Work request: Starting at the line that contains "Screen dimensions: 469x273" and ending at the line that contains "Task: Toggle show", the lines below are to be given again exactly, with nothing added.

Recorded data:
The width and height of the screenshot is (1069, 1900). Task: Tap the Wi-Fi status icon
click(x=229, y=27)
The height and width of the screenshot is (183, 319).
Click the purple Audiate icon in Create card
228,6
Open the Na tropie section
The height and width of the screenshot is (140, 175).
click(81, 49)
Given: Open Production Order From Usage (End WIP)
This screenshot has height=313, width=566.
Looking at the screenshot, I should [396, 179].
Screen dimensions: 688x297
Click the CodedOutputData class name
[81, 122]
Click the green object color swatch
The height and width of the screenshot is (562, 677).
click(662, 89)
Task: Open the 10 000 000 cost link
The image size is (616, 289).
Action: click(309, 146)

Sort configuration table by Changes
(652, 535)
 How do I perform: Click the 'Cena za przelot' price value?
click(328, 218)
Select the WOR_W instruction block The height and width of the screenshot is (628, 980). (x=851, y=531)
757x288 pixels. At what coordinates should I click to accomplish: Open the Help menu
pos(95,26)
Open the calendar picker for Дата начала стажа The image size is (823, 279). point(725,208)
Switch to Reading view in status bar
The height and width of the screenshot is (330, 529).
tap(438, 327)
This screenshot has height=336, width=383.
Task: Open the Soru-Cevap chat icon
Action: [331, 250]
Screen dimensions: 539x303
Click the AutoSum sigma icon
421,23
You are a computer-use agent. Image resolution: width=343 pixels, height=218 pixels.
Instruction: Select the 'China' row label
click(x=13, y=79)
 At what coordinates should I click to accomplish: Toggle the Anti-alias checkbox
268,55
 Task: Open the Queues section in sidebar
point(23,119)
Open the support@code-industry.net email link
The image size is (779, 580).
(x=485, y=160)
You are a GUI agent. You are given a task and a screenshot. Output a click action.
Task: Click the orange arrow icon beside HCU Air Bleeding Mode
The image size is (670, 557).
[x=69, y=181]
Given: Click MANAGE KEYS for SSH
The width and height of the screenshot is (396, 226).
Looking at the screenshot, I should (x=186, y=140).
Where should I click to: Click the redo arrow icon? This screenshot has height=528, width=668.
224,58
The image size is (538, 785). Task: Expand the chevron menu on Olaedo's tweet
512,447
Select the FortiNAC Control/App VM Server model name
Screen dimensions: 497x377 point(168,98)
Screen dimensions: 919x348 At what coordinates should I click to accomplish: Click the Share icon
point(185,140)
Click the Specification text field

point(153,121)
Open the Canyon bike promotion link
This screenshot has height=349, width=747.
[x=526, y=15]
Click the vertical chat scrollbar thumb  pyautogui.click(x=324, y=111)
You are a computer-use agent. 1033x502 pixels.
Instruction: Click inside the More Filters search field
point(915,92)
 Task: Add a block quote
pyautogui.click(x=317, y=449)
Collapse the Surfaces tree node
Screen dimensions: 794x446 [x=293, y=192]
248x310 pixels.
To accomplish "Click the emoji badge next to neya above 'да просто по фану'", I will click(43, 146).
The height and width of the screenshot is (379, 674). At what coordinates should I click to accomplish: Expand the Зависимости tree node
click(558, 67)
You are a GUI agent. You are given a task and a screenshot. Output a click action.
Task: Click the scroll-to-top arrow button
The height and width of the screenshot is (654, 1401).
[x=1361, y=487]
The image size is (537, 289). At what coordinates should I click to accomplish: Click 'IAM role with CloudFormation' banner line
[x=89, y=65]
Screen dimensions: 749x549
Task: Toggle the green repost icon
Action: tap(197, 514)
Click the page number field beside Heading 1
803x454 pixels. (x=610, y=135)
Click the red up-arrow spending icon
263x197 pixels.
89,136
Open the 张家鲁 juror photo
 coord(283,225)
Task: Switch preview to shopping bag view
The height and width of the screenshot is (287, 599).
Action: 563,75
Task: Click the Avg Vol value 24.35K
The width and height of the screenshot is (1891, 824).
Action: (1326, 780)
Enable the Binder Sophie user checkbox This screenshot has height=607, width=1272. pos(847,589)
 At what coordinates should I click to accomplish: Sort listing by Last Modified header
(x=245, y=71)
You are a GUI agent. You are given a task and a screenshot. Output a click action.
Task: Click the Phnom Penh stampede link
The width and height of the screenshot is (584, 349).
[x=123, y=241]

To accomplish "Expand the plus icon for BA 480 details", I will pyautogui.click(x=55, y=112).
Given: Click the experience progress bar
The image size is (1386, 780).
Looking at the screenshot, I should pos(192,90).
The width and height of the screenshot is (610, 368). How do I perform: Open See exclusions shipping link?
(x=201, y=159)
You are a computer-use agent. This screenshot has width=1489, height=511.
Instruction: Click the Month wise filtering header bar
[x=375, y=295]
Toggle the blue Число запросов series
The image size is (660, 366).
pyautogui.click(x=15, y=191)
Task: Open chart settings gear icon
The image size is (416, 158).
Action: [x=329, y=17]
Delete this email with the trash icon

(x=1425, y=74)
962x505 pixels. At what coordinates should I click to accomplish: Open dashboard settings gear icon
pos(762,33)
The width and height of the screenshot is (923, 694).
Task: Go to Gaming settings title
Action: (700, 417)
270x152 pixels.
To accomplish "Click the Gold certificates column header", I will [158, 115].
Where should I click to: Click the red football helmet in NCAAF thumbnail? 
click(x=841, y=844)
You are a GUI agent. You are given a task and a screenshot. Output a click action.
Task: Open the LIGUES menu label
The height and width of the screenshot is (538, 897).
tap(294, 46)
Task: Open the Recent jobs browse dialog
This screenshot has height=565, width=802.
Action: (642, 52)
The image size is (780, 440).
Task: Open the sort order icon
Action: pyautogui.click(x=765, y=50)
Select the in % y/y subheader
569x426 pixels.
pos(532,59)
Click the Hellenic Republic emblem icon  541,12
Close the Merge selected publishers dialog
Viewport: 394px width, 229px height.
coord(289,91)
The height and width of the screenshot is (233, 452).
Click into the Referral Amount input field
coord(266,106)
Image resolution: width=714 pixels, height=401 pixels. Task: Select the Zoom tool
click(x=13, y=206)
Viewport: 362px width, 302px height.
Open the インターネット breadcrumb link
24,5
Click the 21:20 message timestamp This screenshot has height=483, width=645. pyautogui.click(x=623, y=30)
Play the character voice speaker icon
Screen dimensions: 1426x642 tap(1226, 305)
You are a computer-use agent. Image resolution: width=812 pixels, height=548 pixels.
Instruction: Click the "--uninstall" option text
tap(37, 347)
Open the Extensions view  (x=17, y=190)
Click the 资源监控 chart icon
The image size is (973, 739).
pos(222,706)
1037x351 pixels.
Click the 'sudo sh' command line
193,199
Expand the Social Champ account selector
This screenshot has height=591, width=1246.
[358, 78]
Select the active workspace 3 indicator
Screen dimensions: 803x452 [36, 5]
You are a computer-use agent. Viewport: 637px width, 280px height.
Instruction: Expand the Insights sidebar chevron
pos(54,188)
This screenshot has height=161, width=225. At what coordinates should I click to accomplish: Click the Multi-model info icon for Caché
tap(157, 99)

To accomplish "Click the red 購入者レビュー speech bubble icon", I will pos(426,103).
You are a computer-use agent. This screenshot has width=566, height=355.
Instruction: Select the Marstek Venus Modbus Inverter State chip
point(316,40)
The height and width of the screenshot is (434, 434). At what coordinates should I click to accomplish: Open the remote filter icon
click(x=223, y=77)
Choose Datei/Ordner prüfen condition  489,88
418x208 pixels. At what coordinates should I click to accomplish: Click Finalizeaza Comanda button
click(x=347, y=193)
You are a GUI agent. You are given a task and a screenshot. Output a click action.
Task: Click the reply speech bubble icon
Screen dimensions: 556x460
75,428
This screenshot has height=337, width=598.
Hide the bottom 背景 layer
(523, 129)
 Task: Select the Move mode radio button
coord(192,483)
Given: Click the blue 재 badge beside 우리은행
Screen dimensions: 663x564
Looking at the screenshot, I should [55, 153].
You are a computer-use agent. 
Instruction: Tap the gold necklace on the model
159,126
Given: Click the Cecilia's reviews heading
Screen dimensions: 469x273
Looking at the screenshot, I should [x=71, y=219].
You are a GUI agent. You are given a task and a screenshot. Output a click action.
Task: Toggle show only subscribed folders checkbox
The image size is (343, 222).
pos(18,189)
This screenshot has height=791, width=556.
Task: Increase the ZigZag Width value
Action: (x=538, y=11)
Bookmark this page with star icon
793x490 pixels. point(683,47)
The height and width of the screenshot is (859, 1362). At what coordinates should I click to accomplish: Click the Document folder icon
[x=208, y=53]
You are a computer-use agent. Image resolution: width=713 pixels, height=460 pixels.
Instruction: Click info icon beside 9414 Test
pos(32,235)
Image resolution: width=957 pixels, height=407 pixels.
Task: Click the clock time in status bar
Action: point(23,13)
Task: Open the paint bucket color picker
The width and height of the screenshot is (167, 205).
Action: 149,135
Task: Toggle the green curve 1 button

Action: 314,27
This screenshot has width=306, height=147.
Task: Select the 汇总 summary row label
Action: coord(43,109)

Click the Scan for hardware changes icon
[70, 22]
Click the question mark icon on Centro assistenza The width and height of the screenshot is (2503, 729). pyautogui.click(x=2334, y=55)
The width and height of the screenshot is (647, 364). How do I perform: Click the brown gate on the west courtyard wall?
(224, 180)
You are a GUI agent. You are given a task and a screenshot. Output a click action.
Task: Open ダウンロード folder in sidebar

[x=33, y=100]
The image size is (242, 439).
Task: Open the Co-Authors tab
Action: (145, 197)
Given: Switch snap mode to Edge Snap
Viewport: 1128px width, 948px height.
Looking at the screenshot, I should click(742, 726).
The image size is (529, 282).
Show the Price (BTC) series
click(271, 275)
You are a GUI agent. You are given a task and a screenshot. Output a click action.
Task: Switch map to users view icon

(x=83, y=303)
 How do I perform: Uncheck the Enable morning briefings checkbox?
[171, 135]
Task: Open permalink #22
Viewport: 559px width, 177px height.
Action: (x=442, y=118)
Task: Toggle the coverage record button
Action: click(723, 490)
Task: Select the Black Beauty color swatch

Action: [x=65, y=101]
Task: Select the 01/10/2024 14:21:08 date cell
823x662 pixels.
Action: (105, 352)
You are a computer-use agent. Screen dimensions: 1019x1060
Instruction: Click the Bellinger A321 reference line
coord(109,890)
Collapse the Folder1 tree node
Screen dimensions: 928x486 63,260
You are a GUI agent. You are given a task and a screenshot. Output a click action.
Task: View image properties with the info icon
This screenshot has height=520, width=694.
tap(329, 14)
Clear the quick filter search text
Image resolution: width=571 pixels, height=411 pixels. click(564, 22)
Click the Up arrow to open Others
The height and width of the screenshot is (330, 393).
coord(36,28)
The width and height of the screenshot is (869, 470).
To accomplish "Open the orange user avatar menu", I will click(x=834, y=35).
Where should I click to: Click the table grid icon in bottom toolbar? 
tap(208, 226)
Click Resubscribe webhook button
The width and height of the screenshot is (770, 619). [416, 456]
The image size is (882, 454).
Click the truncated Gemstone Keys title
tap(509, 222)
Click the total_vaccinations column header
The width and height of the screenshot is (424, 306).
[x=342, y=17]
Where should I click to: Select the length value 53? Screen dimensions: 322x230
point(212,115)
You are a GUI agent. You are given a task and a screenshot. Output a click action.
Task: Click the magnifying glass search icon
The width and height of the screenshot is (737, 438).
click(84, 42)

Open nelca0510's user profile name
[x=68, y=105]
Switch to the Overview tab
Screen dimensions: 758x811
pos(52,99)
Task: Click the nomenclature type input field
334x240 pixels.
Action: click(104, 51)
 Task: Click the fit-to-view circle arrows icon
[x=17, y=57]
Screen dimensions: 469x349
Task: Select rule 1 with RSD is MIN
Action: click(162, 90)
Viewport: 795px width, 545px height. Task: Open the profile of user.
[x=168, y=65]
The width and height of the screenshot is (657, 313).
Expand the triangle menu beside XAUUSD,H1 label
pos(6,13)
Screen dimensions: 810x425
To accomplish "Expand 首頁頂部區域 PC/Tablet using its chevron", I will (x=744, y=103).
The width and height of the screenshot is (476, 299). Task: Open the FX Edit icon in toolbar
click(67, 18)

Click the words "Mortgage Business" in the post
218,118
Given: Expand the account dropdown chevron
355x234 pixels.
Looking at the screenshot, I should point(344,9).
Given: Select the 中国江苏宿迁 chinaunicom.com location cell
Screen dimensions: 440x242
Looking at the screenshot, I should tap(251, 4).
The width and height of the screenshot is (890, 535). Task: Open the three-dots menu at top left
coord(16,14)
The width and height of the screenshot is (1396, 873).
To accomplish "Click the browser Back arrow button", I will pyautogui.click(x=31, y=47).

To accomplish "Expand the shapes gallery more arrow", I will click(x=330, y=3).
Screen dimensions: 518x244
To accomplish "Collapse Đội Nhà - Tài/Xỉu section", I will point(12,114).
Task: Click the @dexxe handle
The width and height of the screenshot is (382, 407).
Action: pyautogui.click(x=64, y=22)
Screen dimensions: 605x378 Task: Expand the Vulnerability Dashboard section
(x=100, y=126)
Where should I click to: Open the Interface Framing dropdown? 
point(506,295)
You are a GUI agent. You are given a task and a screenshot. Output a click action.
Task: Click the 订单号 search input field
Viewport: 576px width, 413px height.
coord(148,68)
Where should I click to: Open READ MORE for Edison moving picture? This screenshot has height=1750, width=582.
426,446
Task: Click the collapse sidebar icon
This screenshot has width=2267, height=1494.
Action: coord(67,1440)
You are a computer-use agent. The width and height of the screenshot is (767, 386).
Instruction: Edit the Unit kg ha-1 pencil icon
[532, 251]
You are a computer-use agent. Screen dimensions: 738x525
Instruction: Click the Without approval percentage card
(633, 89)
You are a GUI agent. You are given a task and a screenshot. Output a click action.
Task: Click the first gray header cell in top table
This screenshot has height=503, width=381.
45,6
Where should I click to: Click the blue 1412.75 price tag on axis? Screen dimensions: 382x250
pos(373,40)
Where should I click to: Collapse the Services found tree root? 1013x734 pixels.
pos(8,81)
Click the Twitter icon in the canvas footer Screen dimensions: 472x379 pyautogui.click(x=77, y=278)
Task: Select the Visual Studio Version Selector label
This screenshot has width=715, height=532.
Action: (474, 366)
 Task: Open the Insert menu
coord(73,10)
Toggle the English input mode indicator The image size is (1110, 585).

Answer space:
Screen dimensions: 469x273
Looking at the screenshot, I should [x=71, y=219].
You are a GUI agent. You are given a task and a screenshot. Output a click action.
Task: Toggle show only subscribed folders checkbox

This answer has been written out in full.